Look through the lines below for the word "axis", and copy every line that has it.

━━━━━ DATASET RECORDS

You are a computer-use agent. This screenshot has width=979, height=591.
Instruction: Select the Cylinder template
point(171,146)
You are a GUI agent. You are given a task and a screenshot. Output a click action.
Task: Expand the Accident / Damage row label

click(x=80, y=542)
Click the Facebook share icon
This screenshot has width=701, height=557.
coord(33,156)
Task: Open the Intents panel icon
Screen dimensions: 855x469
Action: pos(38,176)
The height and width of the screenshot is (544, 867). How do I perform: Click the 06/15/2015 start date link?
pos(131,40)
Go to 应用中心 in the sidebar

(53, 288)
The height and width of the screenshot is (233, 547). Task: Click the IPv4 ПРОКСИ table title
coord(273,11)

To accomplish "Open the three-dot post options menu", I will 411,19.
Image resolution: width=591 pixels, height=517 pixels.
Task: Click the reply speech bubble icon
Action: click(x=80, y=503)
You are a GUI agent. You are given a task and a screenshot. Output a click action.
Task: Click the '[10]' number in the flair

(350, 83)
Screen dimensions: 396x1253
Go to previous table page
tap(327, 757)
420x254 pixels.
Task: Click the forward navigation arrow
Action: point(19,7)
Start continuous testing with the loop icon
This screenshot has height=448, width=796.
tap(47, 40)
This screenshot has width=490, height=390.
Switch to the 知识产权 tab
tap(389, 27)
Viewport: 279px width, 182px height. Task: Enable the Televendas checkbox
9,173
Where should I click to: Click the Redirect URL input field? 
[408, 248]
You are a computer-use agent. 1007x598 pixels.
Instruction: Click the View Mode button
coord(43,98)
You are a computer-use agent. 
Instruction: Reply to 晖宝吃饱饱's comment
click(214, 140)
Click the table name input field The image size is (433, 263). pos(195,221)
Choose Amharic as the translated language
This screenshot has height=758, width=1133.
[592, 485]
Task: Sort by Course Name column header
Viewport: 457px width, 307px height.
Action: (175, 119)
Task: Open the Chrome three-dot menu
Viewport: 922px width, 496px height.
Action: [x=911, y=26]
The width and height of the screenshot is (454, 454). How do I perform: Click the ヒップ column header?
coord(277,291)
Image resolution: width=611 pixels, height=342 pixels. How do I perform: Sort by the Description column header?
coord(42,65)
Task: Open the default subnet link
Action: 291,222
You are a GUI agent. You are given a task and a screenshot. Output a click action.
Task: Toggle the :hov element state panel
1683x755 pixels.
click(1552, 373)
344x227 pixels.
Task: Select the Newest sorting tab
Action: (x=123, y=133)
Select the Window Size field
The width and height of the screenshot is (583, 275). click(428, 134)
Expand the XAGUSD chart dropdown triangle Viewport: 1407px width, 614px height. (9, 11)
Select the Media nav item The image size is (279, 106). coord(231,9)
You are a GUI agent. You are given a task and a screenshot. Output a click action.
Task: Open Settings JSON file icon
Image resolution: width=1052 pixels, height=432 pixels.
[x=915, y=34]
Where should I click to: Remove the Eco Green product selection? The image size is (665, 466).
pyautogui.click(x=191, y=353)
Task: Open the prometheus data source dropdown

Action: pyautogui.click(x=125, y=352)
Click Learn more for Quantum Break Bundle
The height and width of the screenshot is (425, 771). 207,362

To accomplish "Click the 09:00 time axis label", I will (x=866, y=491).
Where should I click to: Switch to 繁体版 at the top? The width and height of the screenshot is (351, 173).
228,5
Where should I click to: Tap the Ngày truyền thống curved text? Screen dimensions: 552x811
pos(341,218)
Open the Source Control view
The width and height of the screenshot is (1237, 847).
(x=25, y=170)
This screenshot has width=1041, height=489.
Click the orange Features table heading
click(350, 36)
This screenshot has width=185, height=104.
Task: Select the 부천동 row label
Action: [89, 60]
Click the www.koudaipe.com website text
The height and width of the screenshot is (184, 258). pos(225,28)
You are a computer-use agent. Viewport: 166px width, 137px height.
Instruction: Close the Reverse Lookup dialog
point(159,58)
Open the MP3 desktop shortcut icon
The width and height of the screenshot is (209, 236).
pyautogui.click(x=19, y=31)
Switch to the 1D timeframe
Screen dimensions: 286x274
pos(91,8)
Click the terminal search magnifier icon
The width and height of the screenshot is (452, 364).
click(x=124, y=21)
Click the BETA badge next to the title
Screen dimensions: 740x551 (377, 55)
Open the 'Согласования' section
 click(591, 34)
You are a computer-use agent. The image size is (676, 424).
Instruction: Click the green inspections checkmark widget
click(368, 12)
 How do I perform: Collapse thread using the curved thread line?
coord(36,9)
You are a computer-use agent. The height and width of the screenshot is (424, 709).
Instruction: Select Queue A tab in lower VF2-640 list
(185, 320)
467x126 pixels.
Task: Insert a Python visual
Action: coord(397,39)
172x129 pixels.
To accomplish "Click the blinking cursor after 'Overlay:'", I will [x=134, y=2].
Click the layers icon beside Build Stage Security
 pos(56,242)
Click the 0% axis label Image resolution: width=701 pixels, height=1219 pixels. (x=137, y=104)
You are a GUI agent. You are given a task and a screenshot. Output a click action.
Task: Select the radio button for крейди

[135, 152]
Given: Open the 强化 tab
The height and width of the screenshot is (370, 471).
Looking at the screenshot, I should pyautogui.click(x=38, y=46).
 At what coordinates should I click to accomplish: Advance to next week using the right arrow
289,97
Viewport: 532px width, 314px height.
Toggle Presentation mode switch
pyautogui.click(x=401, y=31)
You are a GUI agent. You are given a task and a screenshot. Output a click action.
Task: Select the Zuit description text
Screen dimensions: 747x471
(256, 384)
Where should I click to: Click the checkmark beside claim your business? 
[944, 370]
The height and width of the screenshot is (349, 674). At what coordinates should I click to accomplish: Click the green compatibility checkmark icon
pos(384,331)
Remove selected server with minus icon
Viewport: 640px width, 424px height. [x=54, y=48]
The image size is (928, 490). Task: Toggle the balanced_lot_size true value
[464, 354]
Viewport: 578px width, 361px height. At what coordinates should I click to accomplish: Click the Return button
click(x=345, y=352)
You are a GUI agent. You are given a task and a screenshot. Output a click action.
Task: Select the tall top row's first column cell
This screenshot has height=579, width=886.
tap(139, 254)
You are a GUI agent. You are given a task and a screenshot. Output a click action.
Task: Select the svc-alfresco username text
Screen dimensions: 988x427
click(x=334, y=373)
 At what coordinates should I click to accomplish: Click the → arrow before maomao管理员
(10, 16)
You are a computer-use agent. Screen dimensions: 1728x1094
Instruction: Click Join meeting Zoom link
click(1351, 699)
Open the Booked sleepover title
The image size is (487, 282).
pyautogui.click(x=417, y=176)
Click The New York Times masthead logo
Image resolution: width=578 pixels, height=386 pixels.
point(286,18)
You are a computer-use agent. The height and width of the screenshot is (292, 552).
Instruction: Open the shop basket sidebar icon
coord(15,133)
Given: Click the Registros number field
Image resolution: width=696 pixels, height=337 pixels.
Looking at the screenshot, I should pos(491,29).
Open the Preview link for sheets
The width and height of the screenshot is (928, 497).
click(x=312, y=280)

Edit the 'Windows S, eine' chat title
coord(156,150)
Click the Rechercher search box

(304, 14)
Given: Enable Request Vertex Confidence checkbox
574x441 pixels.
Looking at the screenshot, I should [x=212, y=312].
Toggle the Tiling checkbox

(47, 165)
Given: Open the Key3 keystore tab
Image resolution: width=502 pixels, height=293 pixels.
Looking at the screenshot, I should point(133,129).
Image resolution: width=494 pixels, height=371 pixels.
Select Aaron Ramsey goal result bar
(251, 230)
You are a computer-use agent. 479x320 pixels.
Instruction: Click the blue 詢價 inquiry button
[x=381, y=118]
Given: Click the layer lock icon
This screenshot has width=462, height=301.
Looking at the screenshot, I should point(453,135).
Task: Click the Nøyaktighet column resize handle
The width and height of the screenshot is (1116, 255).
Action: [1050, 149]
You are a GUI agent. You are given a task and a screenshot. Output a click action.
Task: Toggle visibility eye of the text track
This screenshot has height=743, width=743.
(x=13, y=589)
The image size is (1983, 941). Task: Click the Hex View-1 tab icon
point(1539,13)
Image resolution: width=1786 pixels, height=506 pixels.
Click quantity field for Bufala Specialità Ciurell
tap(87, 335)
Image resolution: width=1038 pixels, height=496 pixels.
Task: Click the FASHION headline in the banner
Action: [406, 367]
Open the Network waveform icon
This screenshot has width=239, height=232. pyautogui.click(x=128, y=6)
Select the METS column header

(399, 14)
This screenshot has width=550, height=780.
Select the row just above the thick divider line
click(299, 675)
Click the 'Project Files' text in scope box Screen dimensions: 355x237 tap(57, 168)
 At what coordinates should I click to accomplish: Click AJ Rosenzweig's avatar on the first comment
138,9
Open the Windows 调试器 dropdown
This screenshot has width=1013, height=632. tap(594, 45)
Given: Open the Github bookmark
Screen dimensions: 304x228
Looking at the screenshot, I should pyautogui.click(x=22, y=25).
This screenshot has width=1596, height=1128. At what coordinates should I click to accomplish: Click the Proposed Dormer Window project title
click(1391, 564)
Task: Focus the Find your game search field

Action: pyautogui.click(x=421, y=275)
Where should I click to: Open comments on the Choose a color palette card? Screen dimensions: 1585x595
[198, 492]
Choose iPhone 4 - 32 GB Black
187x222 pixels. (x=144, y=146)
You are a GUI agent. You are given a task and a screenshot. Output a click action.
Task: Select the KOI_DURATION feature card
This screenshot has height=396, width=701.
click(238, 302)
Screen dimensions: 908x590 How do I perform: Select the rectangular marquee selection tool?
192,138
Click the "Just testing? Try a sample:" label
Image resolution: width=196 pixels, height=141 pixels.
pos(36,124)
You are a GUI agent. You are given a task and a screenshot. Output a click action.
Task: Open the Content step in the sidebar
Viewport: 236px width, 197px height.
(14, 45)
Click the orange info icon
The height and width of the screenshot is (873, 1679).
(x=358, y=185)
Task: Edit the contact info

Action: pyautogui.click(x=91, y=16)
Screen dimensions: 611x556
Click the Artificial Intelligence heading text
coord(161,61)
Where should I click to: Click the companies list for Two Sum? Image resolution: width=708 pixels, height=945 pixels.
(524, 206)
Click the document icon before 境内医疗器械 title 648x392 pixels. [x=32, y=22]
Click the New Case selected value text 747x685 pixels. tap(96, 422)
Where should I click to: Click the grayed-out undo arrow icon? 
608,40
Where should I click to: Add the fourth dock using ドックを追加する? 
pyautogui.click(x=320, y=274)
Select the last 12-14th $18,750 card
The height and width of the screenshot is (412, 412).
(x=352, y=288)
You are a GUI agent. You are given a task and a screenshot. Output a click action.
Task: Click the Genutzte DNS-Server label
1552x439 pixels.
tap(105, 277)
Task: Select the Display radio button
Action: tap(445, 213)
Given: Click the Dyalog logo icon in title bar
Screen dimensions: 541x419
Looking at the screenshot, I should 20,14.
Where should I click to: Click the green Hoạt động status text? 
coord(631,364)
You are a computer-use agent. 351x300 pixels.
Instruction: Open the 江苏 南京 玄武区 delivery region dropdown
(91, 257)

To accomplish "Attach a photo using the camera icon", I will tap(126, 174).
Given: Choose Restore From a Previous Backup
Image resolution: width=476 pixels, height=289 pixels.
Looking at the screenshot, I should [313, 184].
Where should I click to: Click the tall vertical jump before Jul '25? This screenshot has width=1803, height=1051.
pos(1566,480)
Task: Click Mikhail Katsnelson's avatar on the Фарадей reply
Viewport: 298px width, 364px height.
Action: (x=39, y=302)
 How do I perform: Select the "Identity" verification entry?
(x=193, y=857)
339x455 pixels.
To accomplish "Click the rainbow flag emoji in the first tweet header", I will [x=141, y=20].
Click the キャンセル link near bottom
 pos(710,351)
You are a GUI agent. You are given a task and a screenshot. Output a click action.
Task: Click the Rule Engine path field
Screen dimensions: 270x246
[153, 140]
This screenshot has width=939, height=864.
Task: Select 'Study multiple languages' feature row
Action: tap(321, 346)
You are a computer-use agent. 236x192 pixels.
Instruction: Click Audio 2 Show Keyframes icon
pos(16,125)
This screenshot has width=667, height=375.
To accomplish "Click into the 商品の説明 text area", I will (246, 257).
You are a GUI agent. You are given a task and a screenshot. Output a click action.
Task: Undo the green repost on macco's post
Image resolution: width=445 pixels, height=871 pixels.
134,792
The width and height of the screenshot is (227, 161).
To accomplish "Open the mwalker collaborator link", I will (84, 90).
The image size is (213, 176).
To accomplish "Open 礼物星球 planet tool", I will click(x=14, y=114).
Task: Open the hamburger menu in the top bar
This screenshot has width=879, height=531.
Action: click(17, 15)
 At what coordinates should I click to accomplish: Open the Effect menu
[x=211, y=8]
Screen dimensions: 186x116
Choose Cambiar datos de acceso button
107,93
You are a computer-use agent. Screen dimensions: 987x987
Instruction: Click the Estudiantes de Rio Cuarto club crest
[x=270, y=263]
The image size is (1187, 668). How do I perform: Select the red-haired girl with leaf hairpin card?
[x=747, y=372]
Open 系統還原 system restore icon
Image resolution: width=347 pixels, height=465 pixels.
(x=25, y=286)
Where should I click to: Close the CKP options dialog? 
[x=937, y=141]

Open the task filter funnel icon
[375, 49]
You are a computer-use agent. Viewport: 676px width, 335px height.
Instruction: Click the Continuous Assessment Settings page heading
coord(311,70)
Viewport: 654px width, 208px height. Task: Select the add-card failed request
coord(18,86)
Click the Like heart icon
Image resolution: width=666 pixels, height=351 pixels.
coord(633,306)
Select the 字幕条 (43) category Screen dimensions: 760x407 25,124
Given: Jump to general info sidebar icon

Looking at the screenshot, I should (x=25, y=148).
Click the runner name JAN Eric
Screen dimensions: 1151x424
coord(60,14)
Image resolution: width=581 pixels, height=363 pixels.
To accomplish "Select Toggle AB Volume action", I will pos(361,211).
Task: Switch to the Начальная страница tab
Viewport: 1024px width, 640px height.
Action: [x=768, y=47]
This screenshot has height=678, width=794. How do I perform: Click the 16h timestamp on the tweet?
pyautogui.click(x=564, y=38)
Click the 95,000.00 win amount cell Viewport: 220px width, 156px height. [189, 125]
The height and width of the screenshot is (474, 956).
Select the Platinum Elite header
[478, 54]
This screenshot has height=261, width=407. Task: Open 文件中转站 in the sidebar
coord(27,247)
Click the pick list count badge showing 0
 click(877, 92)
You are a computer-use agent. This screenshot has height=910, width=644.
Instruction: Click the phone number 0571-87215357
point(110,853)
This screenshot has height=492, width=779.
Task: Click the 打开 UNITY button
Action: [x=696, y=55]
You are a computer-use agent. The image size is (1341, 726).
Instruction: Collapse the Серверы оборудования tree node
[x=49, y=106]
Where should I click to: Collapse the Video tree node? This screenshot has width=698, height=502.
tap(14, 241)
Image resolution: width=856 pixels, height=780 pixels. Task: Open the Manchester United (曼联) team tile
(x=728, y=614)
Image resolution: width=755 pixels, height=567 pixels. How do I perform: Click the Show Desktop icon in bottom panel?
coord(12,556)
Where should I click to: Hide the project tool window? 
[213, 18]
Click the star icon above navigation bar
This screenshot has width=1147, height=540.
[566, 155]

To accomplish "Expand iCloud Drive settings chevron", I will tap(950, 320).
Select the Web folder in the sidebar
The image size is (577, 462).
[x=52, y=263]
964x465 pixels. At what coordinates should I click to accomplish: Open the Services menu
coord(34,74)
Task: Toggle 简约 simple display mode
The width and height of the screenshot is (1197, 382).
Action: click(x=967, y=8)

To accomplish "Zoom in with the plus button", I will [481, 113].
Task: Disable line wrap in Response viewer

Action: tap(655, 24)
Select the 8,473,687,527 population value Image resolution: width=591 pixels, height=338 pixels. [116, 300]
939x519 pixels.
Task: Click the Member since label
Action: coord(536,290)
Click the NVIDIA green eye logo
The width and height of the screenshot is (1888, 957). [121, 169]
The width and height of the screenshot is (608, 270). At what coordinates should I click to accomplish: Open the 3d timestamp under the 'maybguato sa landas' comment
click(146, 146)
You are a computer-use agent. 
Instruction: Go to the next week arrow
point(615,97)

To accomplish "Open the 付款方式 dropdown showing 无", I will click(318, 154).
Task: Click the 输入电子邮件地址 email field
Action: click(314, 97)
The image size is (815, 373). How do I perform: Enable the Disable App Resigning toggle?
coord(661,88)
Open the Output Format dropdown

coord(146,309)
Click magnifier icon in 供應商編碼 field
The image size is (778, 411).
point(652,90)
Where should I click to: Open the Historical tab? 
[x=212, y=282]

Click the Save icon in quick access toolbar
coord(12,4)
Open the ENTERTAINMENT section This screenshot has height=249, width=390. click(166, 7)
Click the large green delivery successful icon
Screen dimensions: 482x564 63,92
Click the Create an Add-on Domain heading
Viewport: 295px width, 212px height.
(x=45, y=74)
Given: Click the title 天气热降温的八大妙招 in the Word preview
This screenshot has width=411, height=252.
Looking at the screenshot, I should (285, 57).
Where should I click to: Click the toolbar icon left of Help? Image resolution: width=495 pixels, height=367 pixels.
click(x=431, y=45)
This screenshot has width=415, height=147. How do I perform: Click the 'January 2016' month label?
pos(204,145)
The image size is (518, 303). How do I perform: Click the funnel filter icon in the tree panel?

━━━━━━━━━━

EXERCISE OUTPUT:
To accomplish "Click the 09:00 time axis label", I will (x=866, y=491).
Click the 0% axis label Image resolution: width=701 pixels, height=1219 pixels. (x=137, y=104)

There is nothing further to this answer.